= PAGE EXCERPT =

From this small piece of information we can determine a bunch of information to include:
To determine the total number of nucleotides present we have to realize that a base pair consists of two nucleotides that are paired together (A-T and G-C). So in total, our dsDNA has 440 nucleotides.
From there we know that 22 are A so 22 must also be T to complete the base pairs present. This leaves 396 nucleotides unaccounted for the remainder of which must be G and C. Since there will always be a G for every C present in the DNA molecule half of the 396 will be G and the other half will be C. So in summary our dsDNA has 22 As, 22 Ts, 198 Gs, and 198 Cs. Adding up the As and Gs we can see that there are 220 purines therefore there must also be 220 pyrimidines.

= Stored records =
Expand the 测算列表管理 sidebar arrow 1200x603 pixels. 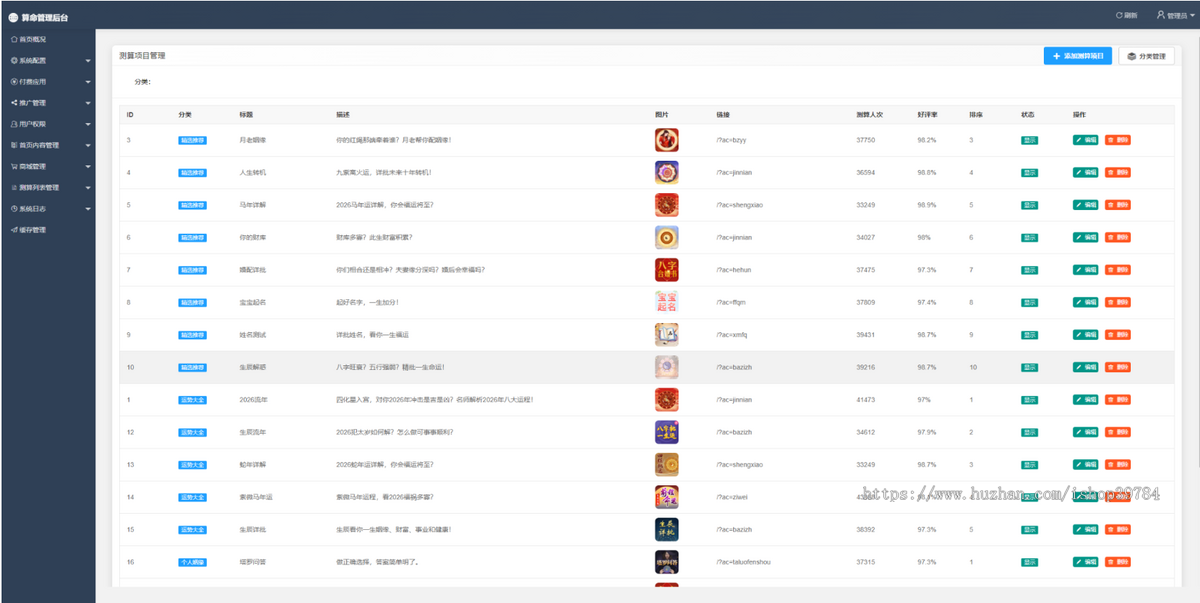88,188
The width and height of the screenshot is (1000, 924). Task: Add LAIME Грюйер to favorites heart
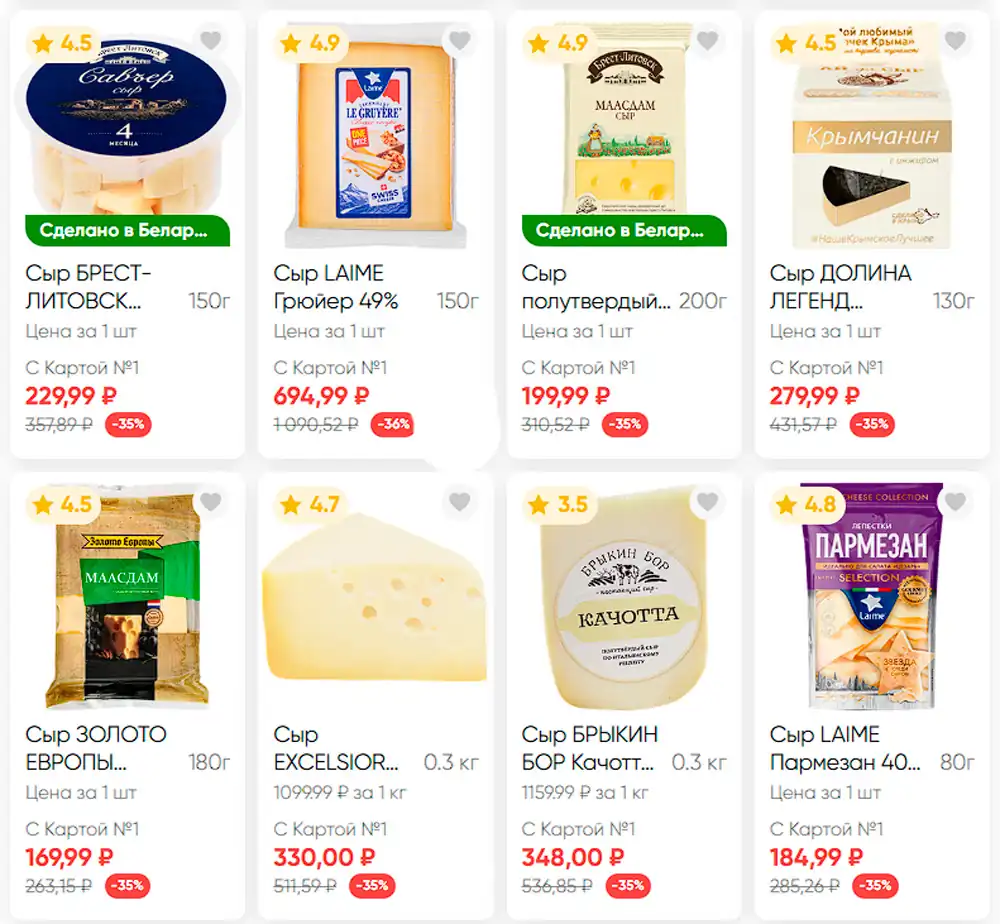pyautogui.click(x=459, y=41)
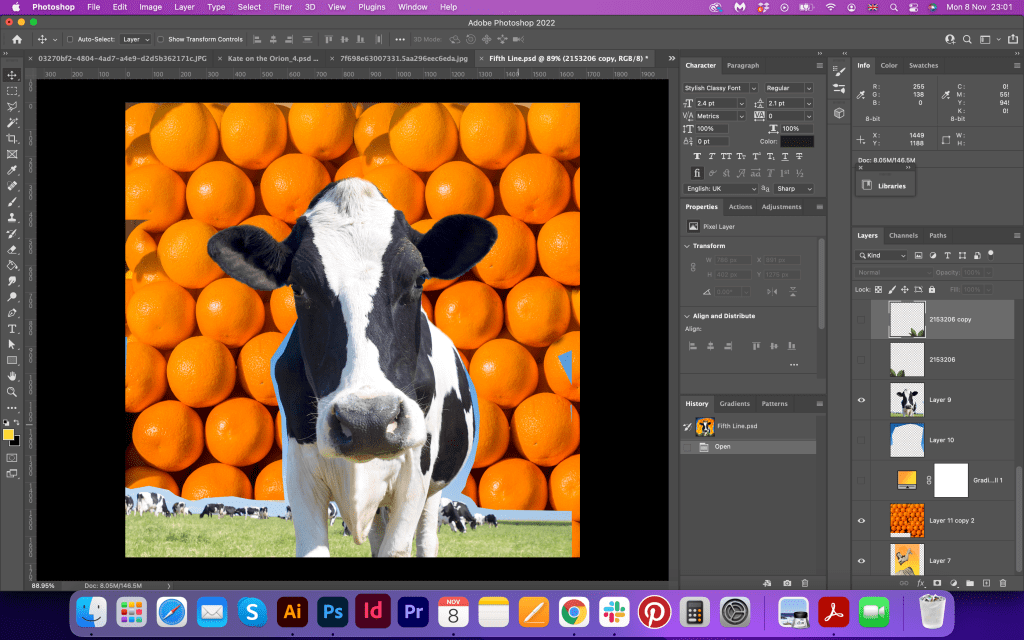
Task: Open the Filter menu
Action: click(x=283, y=7)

= QUESTIONS =
A. Rewrite the paragraph of the nucleotide-count passage that begins "From there we know that 22 are A" as a brief bulleted list that keeps its main facts.
B. Edit the nucleotide-count passage between "From this small" and "has 440 nucleotides.", inclusive, replacing "dsDNA" with "double-stranded DNA".
C. Proceed with the nucleotide-count passage, continuing it from the point where it stops.

= ANSWERS TO THE EXERCISE =
A.
- Since 22 nucleotides are A, 22 must also be T to complete the base pairs.
- This leaves 396 nucleotides, all of which must be G or C.
- Because there is a G for every C, half of the 396 are G and half are C, giving 198 of each.
- In total, the dsDNA has 22 As, 22 Ts, 198 Gs, and 198 Cs.
- The As and Gs add up to 220 purines, so there must also be 220 pyrimidines.

B.
From this small piece of information we can determine a bunch of information to include:
To determine the total number of nucleotides present we have to realize that a base pair consists of two nucleotides that are paired together (A-T and G-C). So in total, our double-stranded DNA has 440 nucleotides.

C.
We could then convert all of these into percentages to find the percent composition of our dsDNA but we are going to start from scratch for extra practice. Since 22 over 440 is 0.05 our dsDNA is 5% As and 5% Ts in order to complete the AT base pairs. This leaves us with 90% of the dsDNA composition unaccounted for which must again be split between the Gs and Cs. So our strand is 5% As, 5%Ts, 45% Gs, and 45% Cs. If we add the purine and pyrimidine percentages up we will discover that both are 50%.
Collectively this information is referred to as Chargaff’s rules, which more formally states that the number of purines and pyrimidines in an unmutated dsDNA molecule must always be equal.
Last but not least DNA is also stabilized by pi-stacking bases between its aromatic nitrogenous bases. Pi-stacking interactions are a bit difficult to classify but result from delocalized electrons that create semi-fixed negative portions on a nitrogenous base. These negative regions then interact with semi-fixed positive regions on other nitrogenous bases resulting in London-dispersion-like intermolecular forces.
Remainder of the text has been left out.